Lobster Croquettes. ?

To the meat of a well-boiled lobster, chopped fine, add pepper, salt, and powdered mace. Mix with this one-quarter as much bread-crumbs, well rubbed, as you have meat; make into ovates, or pointed balls, with two tablespoonfuls of melted butter. Roll these in beaten egg, then in pulverized cracker, and fry in butter or very nice sweet lard. Serve dry and hot, and garnish with crisped parsley. This is a delicious supper dish or entrÉe at dinner.

Devilled Crab. ?

This is prepared according to the receipt for devilled lobster—substituting for the coral in the vinegar some pulverized cracker, moistened first with a tablespoonful of rich cream. You can serve up in the back-shell of the crab if you like. Send in with cream crackers, and stick a sprig of parsley in the top of each heap, ranging the shells upon a large flat dish.

Crab Salad.

Mince the meat and dress as in lobster salad. Send in the back-shell of the crab.

Soft Crabs. ?

Many will not eat hard-shell crabs, considering them indigestible, and not sufficiently palatable to compensate for the risk they run in eating them.
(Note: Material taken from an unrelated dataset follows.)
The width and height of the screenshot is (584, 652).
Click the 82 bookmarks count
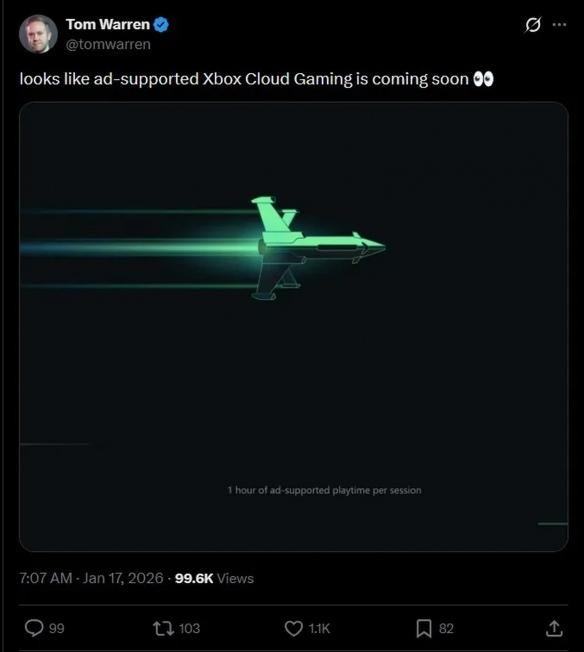[x=446, y=628]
And it must be owned that they are, at their best, but an indifferent substitute for the more aristocratic lobster. But in the morning of life, for him so often renewed, his crabship is a different creature, and greatly affected by epicures.
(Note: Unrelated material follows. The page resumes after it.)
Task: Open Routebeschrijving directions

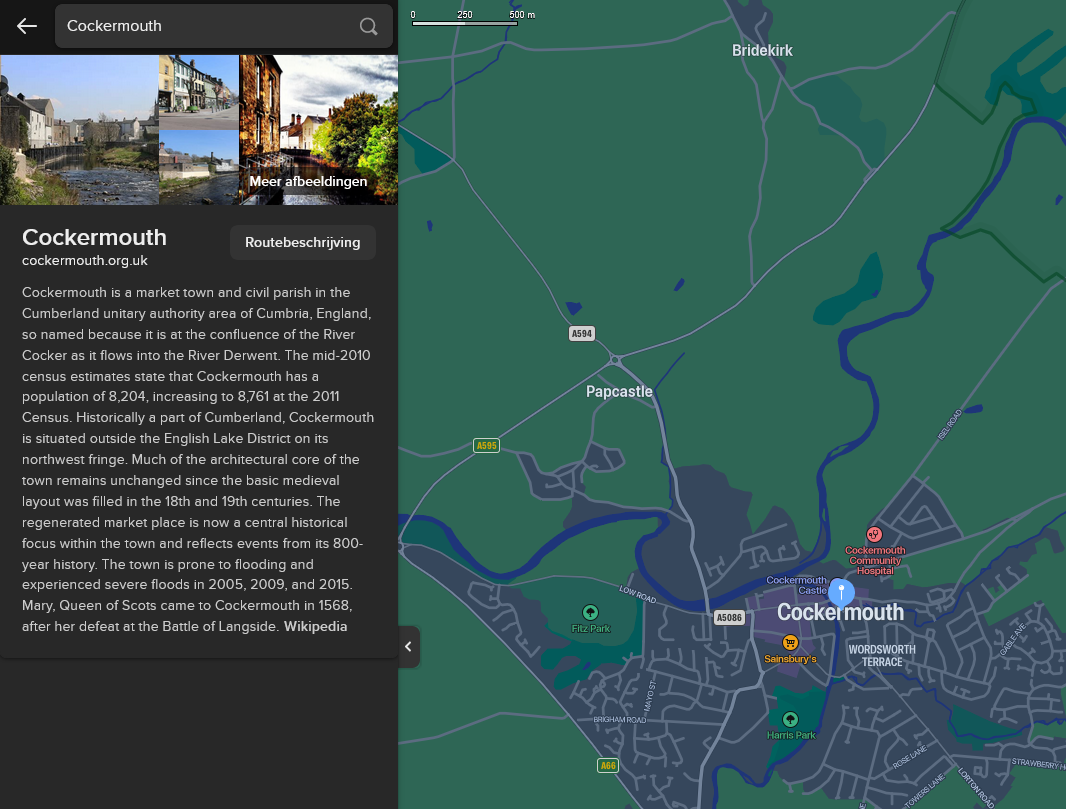Action: (303, 242)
Do not keep the crabs over night, as the shells harden in twenty-four hours. Pull off the spongy substance from the sides and the sand bags. These are the only portions that are uneatable. Wash well, and wipe dry. Have ready a pan of seething hot lard or butter, and fry them to a fine brown. Put a little salt into the lard. The butter will need none. Send up hot, garnished with parsley.

Water-Turtles, or Terrapins.

Land-terrapins, it is hardly necessary to say, are uneatable, but the large turtle that frequents our mill-ponds and rivers can be converted into a relishable article of food.

Plunge the turtle into a pot of boiling water, and let him lie there five minutes. You can then skin the underpart easily, and pull off the horny parts of the feet. Lay him for ten minutes in cold salt and water; then put into more hot water—salted, but not too much. Boil until tender. The time will depend upon the size and age. Take him out, drain, and wipe dry; loosen the shell carefully, not to break the flesh; cut open also with care, lest you touch the gall-bag with the knife. Remove this with the entrails and sand-bag. Cut up all the rest of the animal into small bits, season with pepper, salt, a chopped onion, sweet herbs, and a teaspoonful of some spiced sauce, or a tablespoonful of catsup—walnut or mushroom. Save the juice that runs from the meat, and put all together into a saucepan with a closely fitting top. Stew gently fifteen minutes, stirring occasionally, and add a great spoonful of butter, a tablespoonful of browned flour wet in cold water, a glass of brown Sherry, and lastly, the beaten yolk of an egg, mixed with a little of the hot liquor, that it may not curdle. Boil up once, and turn into a covered dish. Send around green pickles and delicate slices of dry toast with it.

Stewed Oysters.

Drain the liquor from two quarts of firm, plump oysters; mix with it a small teacupful of hot water, add a little salt and pepper, and set over the fire in a saucepan. Let it boil up once, put in the oysters, let them boil for five minutes or less—not more. When they “ruffle,” add two tablespoonfuls of butter. The instant it is melted and well stirred in, put in a large cupful of boiling milk and take the saucepan from the fire. Serve with oyster or cream crackers, as soon as possible. Oysters become tough and tasteless when cooked too much, or left to stand too long after they are withdrawn from the fire.

Fried Oysters. ?

Use for frying the largest and best oysters you can find. Take them carefully from the liquor; lay them in rows upon a clean cloth, and press another lightly upon them to absorb the moisture. Have ready some crackers crushed fine. In the frying-pan heat enough nice butter to cover the oysters entirely. Dip each oyster into the cracker, rolling it over that it may become completely incrusted. Drop them carefully into the frying-pan, and fry quickly to a light brown. If the butter is hot enough they will soon be ready to take out. Test it by putting in one oyster before you risk the rest. Do not let them lie in the pan an instant after they are done. Serve dry, and let the dish be warm. A chafing-dish is best.

Oyster Fritters. ?

Drain the liquor from the oysters, and to a cupful of this add the same quantity of milk, three eggs, a little salt, and flour enough for a thin batter. Chop the oysters and stir into the batter. Have ready in the frying-pan a few spoonfuls of lard, or half lard, half butter; heat very hot, and drop the oyster-batter in by the tablespoonful. Try a spoonful first, to satisfy yourself that the lard is hot enough, and that the fritter is of the right size and consistency. Take rapidly from the pan as soon as they are done to a pleasing yellow brown, and send to table very hot.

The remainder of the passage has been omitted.